TEXT:
□ □ □ □
We place great emphasis on academics and will continue to do so without apology, but we also want to be sure that the promises we make about such things as our BYU student housing policy, for example, are aligned with the realities of our circumstances. We support BYU housing standards in a campus and community environment where most students want such and almost all of our students’ families expect them.
Our chartered housing pilots are proceeding, and we are learning as we go. As is the case in other matters as well, specific policies and procedures will modify and change with evolving circumstances when necessary, but our principles will not be compromised. We are sure and clear that those who accept the privilege and responsibility of being students at BYU must have an appropriate learning and living environment on and off campus that accords with our Honor Code and BYU-approved housing standards.
Some have said BYU athletic teams could not maintain both the Honor Code and win consistently. We are grateful to our BYU scholar-athletes and their coaches who demonstrate you can be winners—conference and national champions in many cases—not in spite of but because of keeping Honor Code standards. Where integrity is concerned, the choice is not either/or. It is resoundingly both.
□ □ □ □
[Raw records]

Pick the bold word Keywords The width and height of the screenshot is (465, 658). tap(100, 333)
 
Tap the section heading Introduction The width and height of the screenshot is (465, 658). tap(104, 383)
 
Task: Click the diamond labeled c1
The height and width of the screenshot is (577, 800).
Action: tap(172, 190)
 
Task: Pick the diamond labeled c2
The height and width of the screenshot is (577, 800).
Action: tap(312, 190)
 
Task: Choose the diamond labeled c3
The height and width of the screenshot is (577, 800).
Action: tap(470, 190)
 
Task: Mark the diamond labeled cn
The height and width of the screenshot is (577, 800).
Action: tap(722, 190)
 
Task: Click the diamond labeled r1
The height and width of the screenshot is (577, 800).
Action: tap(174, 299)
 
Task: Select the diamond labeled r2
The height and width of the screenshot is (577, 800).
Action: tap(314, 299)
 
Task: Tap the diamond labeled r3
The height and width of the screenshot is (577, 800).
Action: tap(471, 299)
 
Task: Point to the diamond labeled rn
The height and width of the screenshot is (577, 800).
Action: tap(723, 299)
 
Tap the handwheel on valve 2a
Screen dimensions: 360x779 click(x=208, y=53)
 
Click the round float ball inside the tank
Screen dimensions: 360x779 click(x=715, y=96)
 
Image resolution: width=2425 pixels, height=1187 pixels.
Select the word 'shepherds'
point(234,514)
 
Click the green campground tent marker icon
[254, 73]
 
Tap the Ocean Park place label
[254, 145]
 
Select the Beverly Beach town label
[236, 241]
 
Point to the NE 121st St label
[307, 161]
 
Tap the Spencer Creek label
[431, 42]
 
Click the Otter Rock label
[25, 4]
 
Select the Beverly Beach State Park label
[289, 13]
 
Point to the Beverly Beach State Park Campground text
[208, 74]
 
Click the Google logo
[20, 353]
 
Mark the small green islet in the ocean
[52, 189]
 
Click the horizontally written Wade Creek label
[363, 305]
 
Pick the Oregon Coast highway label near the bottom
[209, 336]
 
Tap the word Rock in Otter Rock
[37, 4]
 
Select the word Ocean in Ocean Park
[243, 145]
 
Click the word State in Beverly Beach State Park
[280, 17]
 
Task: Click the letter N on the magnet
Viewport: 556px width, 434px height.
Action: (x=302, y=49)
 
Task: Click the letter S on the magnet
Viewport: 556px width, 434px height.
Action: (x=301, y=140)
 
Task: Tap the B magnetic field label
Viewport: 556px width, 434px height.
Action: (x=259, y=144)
□ □ □ □
WRITTEN PROBLEM 1: Decide whether each statement agrees with the BYU Honor Code text, answering yes or no and quoting the words of the text that settle it: (a) the chartered housing pilots have been completed; (b) the text credits the athletes' winning to keeping Honor Code standards; (c) almost all students' families expect BYU housing standards.
WRITTEN PROBLEM 2: Please write the next part of the BYU Honor Code text, picking up after its last sentence.
The material has no connection to the BYU Honor Code text.

OUTPUT 1:
(a) No: "Our chartered housing pilots are proceeding, and we are learning as we go."
(b) Yes: "not in spite of but because of keeping Honor Code standards."
(c) Yes: "almost all of our students’ families expect them."

OUTPUT 2:
Another part of BYU becoming the best we can be is our ongoing effort to focus and simplify. One way to look at this issue is to do less but do it better. It is almost always temporarily easier to keep adding than to ask critically, “What is really essential?” “What is ultimately most important?” “How can we prevent excellence from being overshadowed by the pedestrian or the merely good?”
Consistent attention to the alignment of our mission and our daily practice is a vital and constant aspect of BYU becoming the best we can be. As a wise commentator once said, somewhat tongue in cheek, “When all is said and done, almost always more is said than done.” It is far easier to identify our challenges than it is to address them, but deal with them we must if we expect BYU to improve and approach the envisioned best it can be.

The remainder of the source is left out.